TL;DR
We red-teamed 6 LLMs using DeepTeam to study the effects of alignment training intensity on model safety. Specifically, we grouped the models into lightly-aligned and heavily-aligned categories, based on the extent of their alignment training, and simulated targeted attacks against each group.
Alignment training is the process of aligning AI models with human safety standards using ethical training data and feedback.
Our study found that lightly-aligned models like GPT-3.5 Turbo, GPT-4 Turbo, and Claude 3.5 Haiku were breached in 21.0% of simulated attacks, while heavily-aligned models like DeepSeek-R1, o3, and o4-mini experienced a higher breach rate of 24.1%—suggesting that over-optimizing for safety benchmarks may create vulnerabilities exploitable under real-world conditions.
Background
Intensive Alignment
Modern alignment training has evolved from basic instruction tuning to intensive, multi-stage optimization pipelines. While earlier models like GPT-4 Turbo and Claude 3.5 Haiku rely on standard safety training with human feedback, newer reasoning models such as DeepSeek-R1 and o1/o3 incorporate advanced techniques, including:
- Multi-stage safety optimization
- Advanced preference learning techniques
- Chain-of-thought safety supervision
- Layered constitutional training
- RLHF and DPO
Risks of Alignment
However, intensive alignment introduces new safety risks, such as:
- Training Data Limitations: Large safety datasets still contain blind spots. Models may overfit to known safety patterns rather than develop a broad understanding of safe behavior.
- Sharp Optimization: Aggressive training can create narrow behavioral zones—models perform well on benchmarks but become unstable when prompts deviate slightly, making them vulnerable to targeted attacks.
- Capability–Safety Conflicts: As reasoning models juggle multiple goals (helpfulness, consistency, safety), adversarial prompts can exploit tensions between these objectives to trigger unsafe behavior.
Experiment
In this experiment, we simulated targeted attacks on large language models across 2 categories.
- Lightly-Aligned: GPT-3 turbo, GPT-4 turbo, Claude 3.5 Haiku
- Intensively-Aligned: DeepSeek-R1, o3, o4-mini
For each model, we generated 108 attacks across six types, grouped into simple attacks—including Base64, leetspeak, and multilingual prompts—and sophisticated techniques like roleplay, prompt probing, and tree jailbreaking.

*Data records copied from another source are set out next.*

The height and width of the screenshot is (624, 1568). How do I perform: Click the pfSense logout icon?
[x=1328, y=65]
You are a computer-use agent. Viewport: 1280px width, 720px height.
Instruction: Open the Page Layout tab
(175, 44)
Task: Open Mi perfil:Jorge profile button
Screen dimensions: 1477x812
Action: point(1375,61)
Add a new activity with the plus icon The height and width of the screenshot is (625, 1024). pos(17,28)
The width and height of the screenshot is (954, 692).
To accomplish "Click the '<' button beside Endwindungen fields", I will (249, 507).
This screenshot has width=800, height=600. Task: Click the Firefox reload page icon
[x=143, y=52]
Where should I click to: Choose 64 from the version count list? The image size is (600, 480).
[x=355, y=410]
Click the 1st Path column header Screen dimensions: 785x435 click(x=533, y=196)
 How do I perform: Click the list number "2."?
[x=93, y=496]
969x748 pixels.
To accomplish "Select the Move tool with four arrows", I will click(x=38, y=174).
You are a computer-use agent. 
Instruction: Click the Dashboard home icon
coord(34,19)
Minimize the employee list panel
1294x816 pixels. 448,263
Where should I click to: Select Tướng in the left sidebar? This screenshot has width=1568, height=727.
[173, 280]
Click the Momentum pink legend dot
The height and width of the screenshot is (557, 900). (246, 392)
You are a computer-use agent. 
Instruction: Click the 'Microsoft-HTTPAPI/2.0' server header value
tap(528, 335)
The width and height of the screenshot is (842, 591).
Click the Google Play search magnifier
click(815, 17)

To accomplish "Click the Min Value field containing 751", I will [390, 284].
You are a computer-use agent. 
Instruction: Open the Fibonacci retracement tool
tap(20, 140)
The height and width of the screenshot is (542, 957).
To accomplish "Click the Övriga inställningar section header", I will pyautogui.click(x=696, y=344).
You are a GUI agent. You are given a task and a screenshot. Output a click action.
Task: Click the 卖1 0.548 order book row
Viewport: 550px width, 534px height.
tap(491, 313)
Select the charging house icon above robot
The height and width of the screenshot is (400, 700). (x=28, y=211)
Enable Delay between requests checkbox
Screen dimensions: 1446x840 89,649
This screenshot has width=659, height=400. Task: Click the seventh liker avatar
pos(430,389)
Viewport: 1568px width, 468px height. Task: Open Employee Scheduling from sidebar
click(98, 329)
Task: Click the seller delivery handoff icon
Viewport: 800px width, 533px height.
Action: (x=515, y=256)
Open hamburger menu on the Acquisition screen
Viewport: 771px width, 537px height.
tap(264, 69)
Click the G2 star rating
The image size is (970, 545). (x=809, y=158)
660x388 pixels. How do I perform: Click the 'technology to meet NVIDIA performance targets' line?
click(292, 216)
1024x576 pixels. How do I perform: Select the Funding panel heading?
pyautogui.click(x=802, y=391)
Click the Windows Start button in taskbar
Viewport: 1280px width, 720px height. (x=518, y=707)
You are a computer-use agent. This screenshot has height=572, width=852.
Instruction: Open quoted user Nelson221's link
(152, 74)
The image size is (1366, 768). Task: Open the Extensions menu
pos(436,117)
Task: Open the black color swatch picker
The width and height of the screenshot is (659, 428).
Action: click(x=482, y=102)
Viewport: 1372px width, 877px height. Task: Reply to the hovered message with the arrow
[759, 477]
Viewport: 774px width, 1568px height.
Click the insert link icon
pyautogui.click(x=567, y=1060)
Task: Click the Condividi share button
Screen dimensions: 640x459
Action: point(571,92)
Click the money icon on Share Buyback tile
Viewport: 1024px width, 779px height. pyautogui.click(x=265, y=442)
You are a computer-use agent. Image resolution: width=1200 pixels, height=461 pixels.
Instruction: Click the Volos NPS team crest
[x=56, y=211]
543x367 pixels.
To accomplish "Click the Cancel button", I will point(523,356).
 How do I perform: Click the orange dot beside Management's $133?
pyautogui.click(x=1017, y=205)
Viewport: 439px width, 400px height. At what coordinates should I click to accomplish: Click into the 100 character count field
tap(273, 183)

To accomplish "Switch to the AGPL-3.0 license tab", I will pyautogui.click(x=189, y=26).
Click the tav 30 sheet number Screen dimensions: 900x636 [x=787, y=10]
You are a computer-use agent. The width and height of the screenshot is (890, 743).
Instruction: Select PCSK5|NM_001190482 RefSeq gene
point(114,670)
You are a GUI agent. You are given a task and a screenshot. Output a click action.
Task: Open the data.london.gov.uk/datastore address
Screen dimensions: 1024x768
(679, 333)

from deepteam.attacks.single_turn import Base64, Roleplay, ...
from deepteam.attacks.multi_turn import TreeJailbreaking
# Simple attacks (likely covered by safety training)
simple_attacks = [Base64(), Leetspeak(), Multilingual()]
# Sophisticated techniques (potentially outside training distribution)
sophisticated_attacks = [Roleplay(), PromptProbing(), TreeJailbreaking()]
Simple attacks like Base64, Leetspeak, and multilingual prompts often fall outside the exact coverage of benchmark safety training—and thus test a model’s ability to generalize beyond narrow safety constraints.
Results
Simple Attacks
As expected, lightly-aligned models performed worst against standard encoding (Base64, leetspeak) and linguistic attacks, while intensively-aligned models handled these attacks more effectively—reducing breach rate by 11.4%.
- Lightly-Aligned Models: 24.1% breach rate
- Intensively-Aligned Models: 12.7% breach rate
Sophisticated Attacks
However, results from roleplay, prompt probing, and tree jailbreaking attacks revealed that models with more intensive alignment training may be more vulnerable to sophisticated attacks.
- Lightly-Aligned Models: 21.0% breach rate
- Intensively-Aligned Models: 24.1% breach rate
Implications
These results raise important concerns about the current trajectory of alignment training. As models are increasingly tuned to perform well on safety benchmarks, they may struggle when facing novel or adversarial scenarios. Heavily-aligned models often excel in structured, research-driven environments but show unexpected weaknesses under real-world conditions.
These findings point to several potential risks:
- Benchmark Overfitting: Models may pass familiar tests but fail on unseen prompts.
- Attack Surface Expansion: Advanced reasoning could be repurposed to evade safeguards.
- Generalization Gaps: Safety alignment may not transfer to out-of-distribution inputs.
- Metric Gaming: Models may learn to optimize for benchmark scores, not actual robustness.
Conclusion
Using DeepTeam, we observed a concerning 3.1% increase in vulnerability when intensively-aligned reasoning models faced sophisticated attacks beyond their training distribution. Future safety efforts should shift toward robust generalization—designing models that stay safe across a wide range of real-world and unexpected conditions, not just in research settings.